*DOCUMENT EXTRACT*
* * *
Nearly everyone has some form of hyperpigmentation and the condition can occur in small amounts that are unnoticeable. Some individuals however, can develop significant signs of hyperpigmentation that include darkening of areas of the skin that are a source of embarrassment. Hyperpigmentation refers to the accumulation of cells called melanocytes which are responsible for the normal pigmentation of skin. In hyperpigmentation however, the melanocytes grow in disproportionate amounts, causing obvious groupings of pigmentation on the skin. Hyperpigmentation can be hereditary or it can also be caused by medical conditions or medications that influence the production and accumulation of melanocytes.
Medical conditions that can contribute to hyperpigmentation include Addison’s Disease, in which the increased production of hormones stimulate the production of melocytes. Additionally, Cushing’s Disease, Celiac Disease and some types of insulin resistance can cause overproduction of melanocytes. Pregnant women often experience conditions called melasma and Linea nigra, which are commonly experienced minor accumulations of melanocytes on the skin. Skin cancers such as melanosis can become evident when hyperpigmentation occurs in patches on the skin which thicken and darken over time and without treatment. Hyperpigmentation can be caused by a ringworm infection and also as a result of laser treatment procedures on the skin.
Treatment for hyperpigmentation depends on the underlying cause. Hyperpigmentation caused by heredity is typically not treated but can be made less evident through the use of concealing creams, surgery or laser treatment. Hyperpigmentation caused by pregnancy typically resolves itself following birth. Prescription medications like Retinol may be prescribed to decrease the darkness of small concentrations of melanocytes and other medications including skin creams may also help reduce hyperpigmentation. Hyperpigmentation caused by a medical problem such as mercury poisoning should be assessed and treated by a medical professional. In most cases, treating the underlying cause of hyperpigmentation can reduce the development of new areas of pigmentation and decrease the color and size of existing areas.
* * *
*DATASET EXTRACT*
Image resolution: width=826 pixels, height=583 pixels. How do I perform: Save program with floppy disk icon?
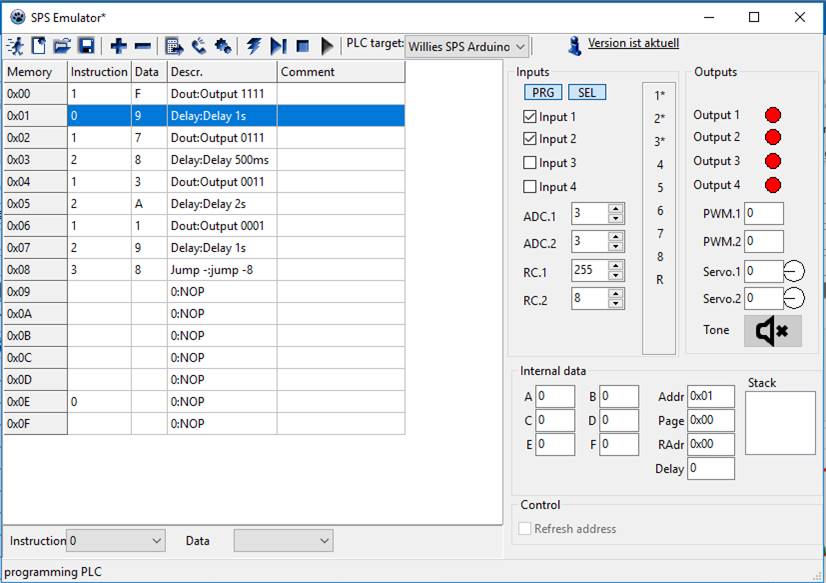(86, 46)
* * *
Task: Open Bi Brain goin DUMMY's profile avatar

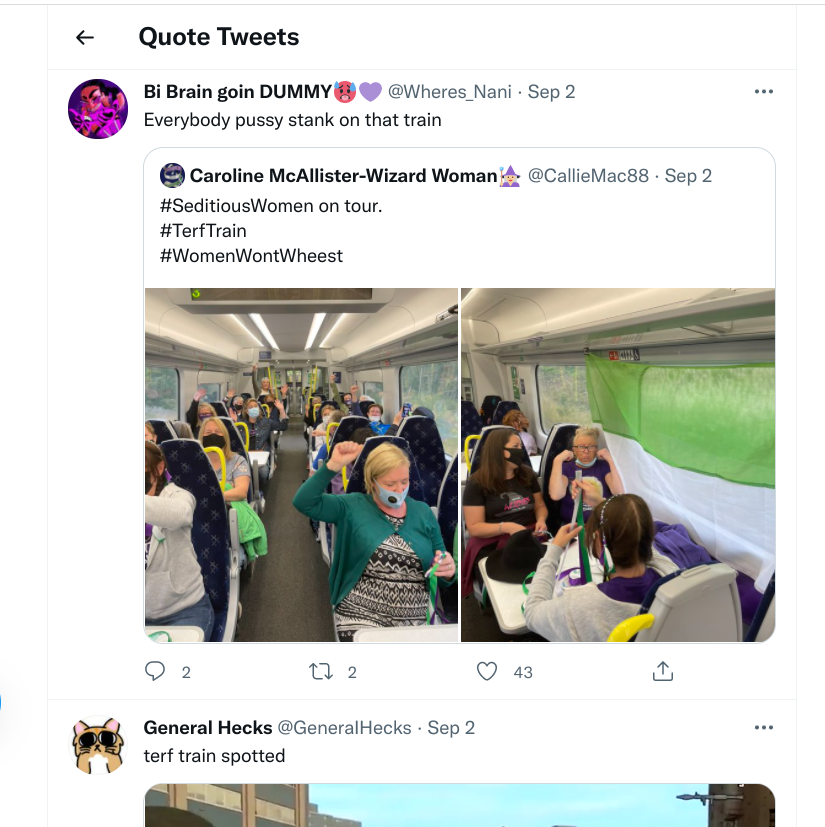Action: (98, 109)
* * *
*QUESTIONS TO ANSWER*
A – Based on the hyperpigmentation text above, decide whether each statement agrees with it. Answer yes or no for each, and quote the deciding words of the text.
(i) Hyperpigmentation caused by pregnancy typically resolves after birth.
(ii) Hereditary hyperpigmentation is usually treated with prescription medication.
(iii) A ringworm infection can cause hyperpigmentation.
B – Please restate word for word the part of the hyperpigmentation text above that opens with the words containing "Medical conditions that" and closes with "procedures on the skin.".

*EXERCISE ANSWERS*
A –
(i) Yes: "Hyperpigmentation caused by pregnancy typically resolves itself following birth."
(ii) No: "Hyperpigmentation caused by heredity is typically not treated"
(iii) Yes: "Hyperpigmentation can be caused by a ringworm infection"

B –
Medical conditions that can contribute to hyperpigmentation include Addison’s Disease, in which the increased production of hormones stimulate the production of melocytes. Additionally, Cushing’s Disease, Celiac Disease and some types of insulin resistance can cause overproduction of melanocytes. Pregnant women often experience conditions called melasma and Linea nigra, which are commonly experienced minor accumulations of melanocytes on the skin. Skin cancers such as melanosis can become evident when hyperpigmentation occurs in patches on the skin which thicken and darken over time and without treatment. Hyperpigmentation can be caused by a ringworm infection and also as a result of laser treatment procedures on the skin.